Rewind, Review, and Re-Rate: ‘The Trial’: Justice Delayed Is Justice Denied 
Antony Perkins as K in his hangar-sized office that houses hundreds of workers, who are ant-like, plugging away at thunderous typewriters or telephones, in a scene from "The Trial." (Rialto Pictures/Studiocanal)
8/15/2022
Updated:
10/25/2022

NR | 1h 59 min | Drama | 1962

Orson Welles’s formidable baritone introduces his masterpiece “The Trial” (1962) with a parable.

A man shows up at the seemingly beckoning doorway of The Law. A guard stops him and warns that each new threshold of the edifice is more zealously guarded than the first. The man slumps down to wait there and ends up waiting for years. As he ages, loses his strength, and lies dying, he is dimly reminded that the law ought to be accessible to everyone.

The film’s protagonist, Josef K. (Anthony Perkins) represents an anonymous citizen or, more simply, a struggling soul. Other characters heighten his sense of anonymity by calling him Mr. K or just K.

Josef K. (Anthony Perkins) faces arresting detectives, in "The Trial." (Rialto Pictures/Studiocanal)
Josef K. (Anthony Perkins) faces arresting detectives, in "The Trial." (Rialto Pictures/Studiocanal)

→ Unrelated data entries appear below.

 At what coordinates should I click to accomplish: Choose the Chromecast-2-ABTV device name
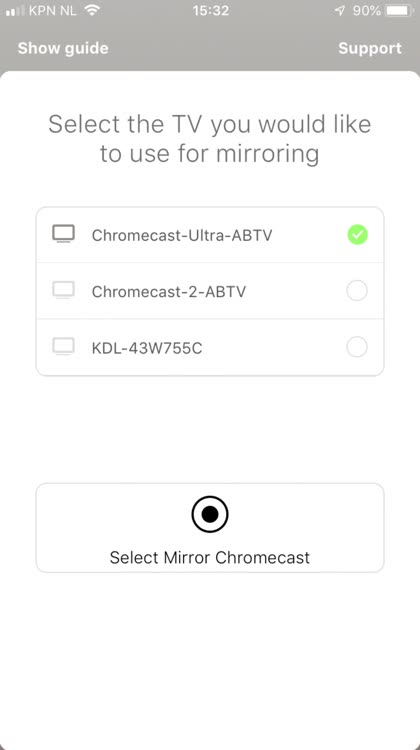pyautogui.click(x=169, y=291)
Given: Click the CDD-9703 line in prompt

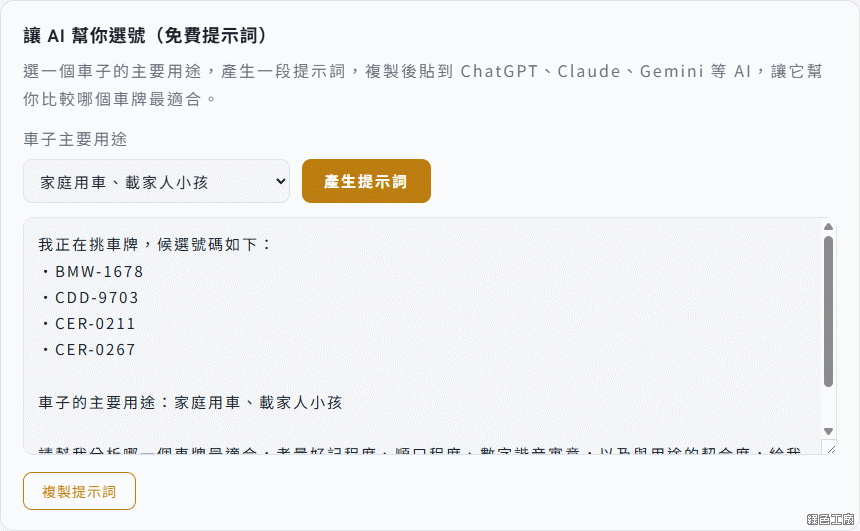Looking at the screenshot, I should pos(89,298).
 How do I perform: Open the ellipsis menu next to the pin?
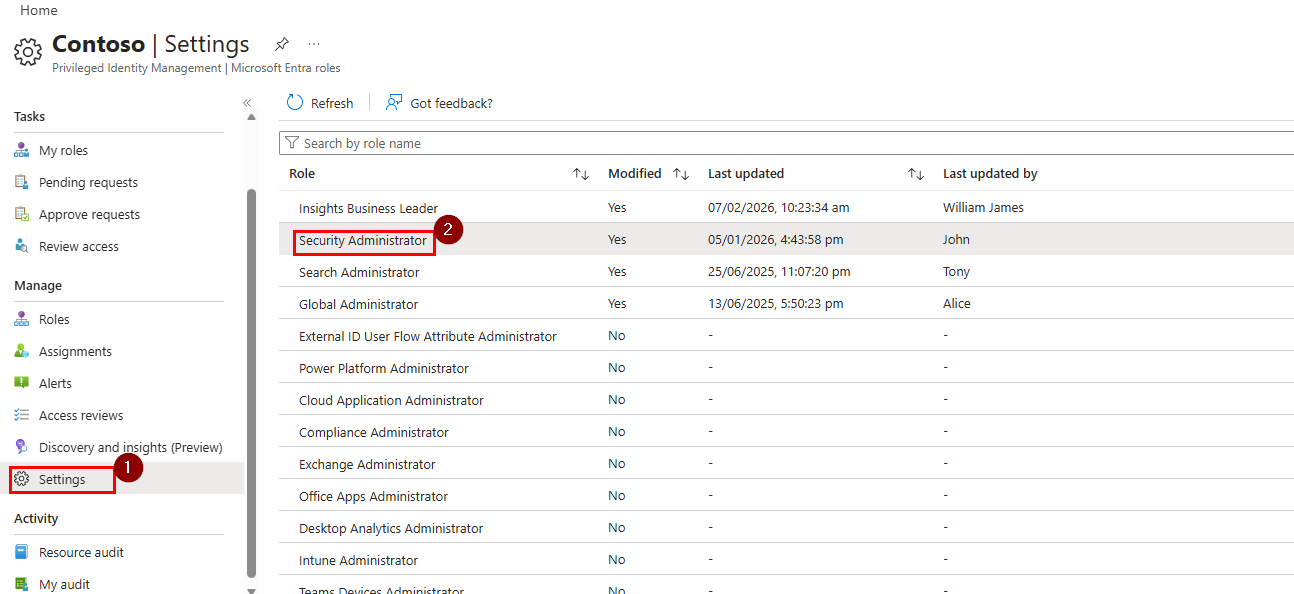(314, 44)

The action begins with detectives barging into K’s room, announcing his arrest. We never learn what they charge him with, yet K offers them his ID, answers their questions, and follows their orders. They meet his rush of questions not with answers but with more questions. Shocked, he also finds that his office colleagues and “law-abiding” witnesses seem to be helping with his arrest, supposedly helping an unprejudiced investigation.

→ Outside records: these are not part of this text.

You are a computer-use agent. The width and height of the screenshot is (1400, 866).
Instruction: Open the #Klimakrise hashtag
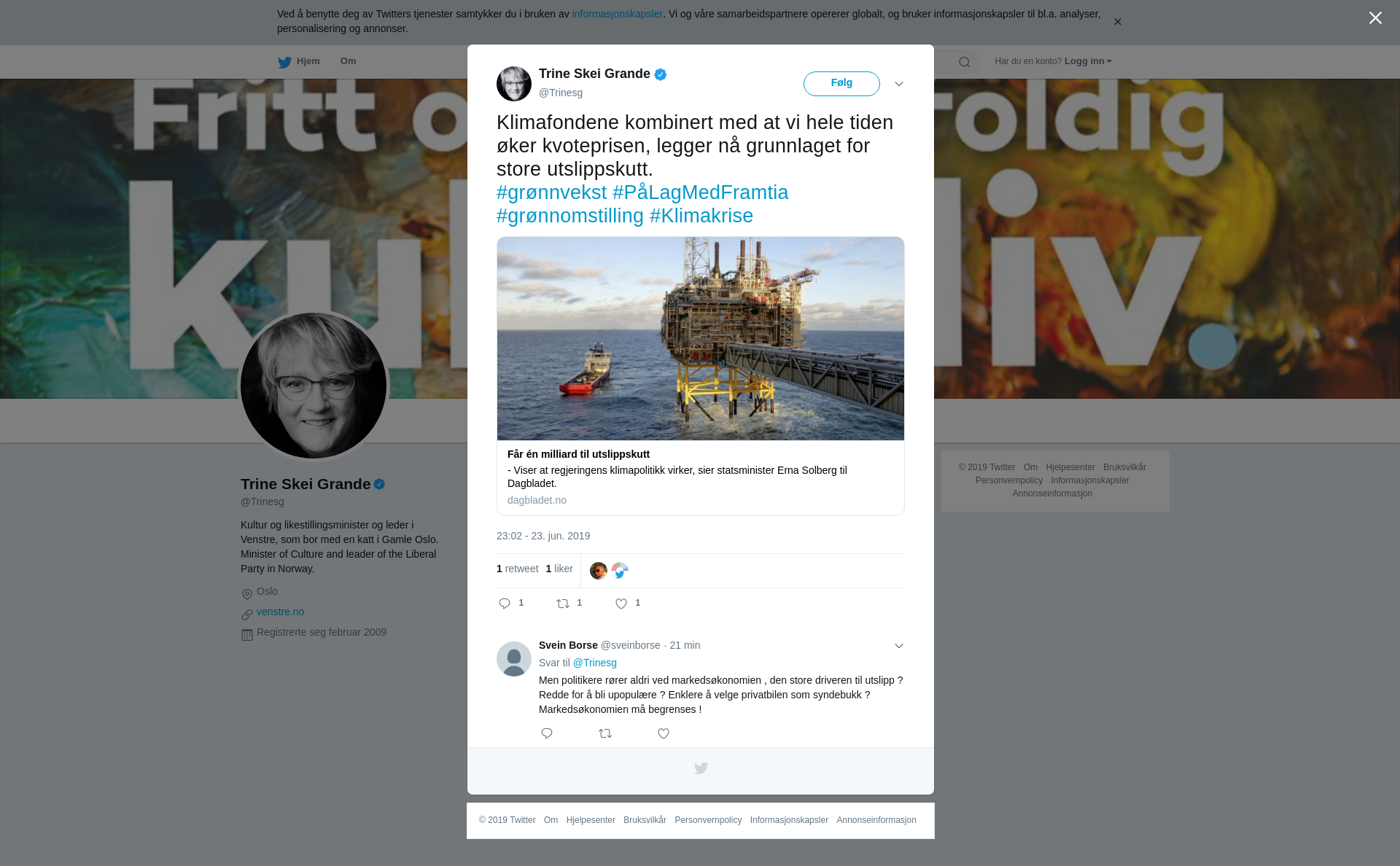point(701,216)
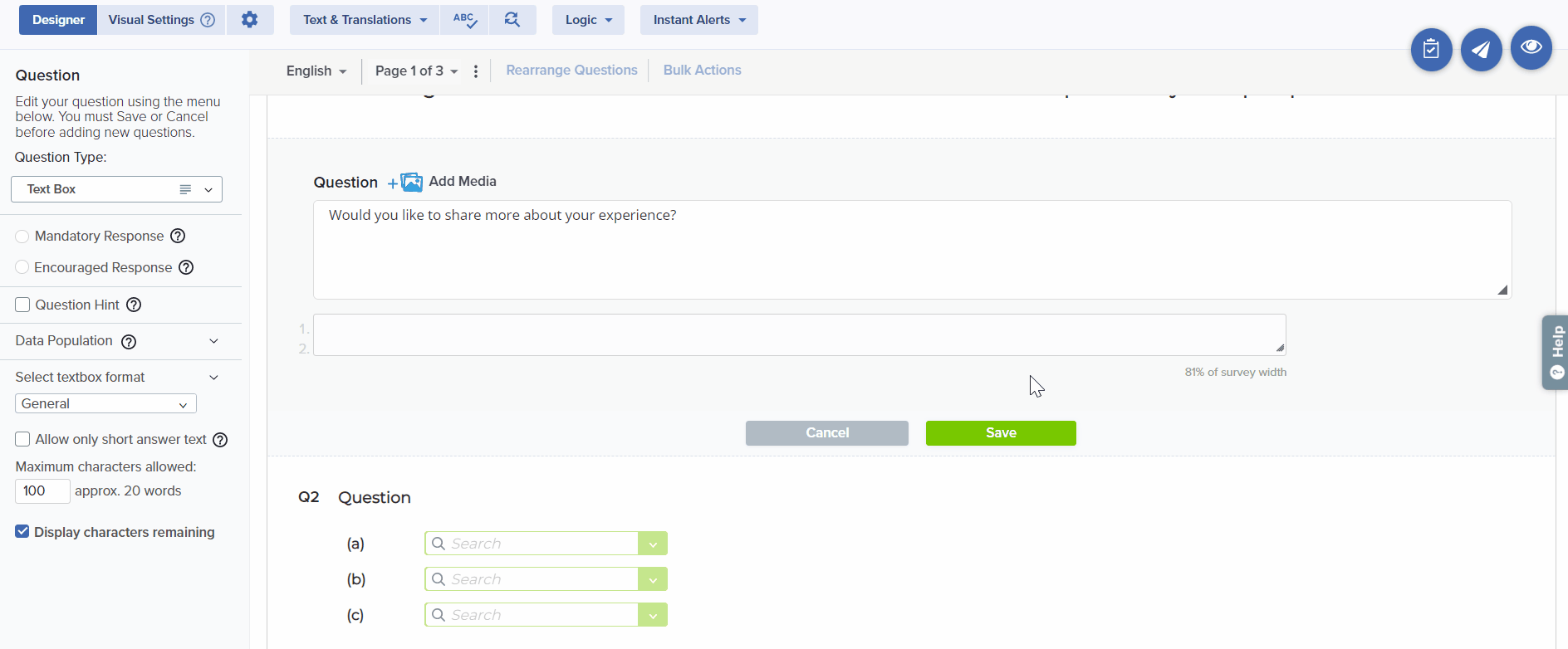The height and width of the screenshot is (649, 1568).
Task: Click the paper plane send icon
Action: tap(1481, 50)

Everything seems biased against K as he plunges into a dizzying maze, harassed by friends, relatives, police, lawyers, and court officials. He rails against the invasion of his privacy and the violation of his rights. He wails about shared guilt or innocence; surely, everyone’s innocent or guilty of “something.” His protests are in vain.

Watching the futile push-pull nature of his quest, you can’t help wondering which bits of his fate are causes, and which are consequences.

The So-Called Rule of Law

Welles, who wrote the script, offers a clue. The word “law” appears nearly 30 times and the word “justice” only five. The point of a system of law isn’t justice; it’s a bureaucratic system designed to sustain itself and its processes, even at the expense of fairness and justice.
Orson Welles as Advocate Albert Hastler and Romy Schneider as Leni in Orson Welles’s "The Trial." (Rialto Pictures/Studiocanal)
Orson Welles as Advocate Albert Hastler and Romy Schneider as Leni in Orson Welles’s "The Trial." (Rialto Pictures/Studiocanal)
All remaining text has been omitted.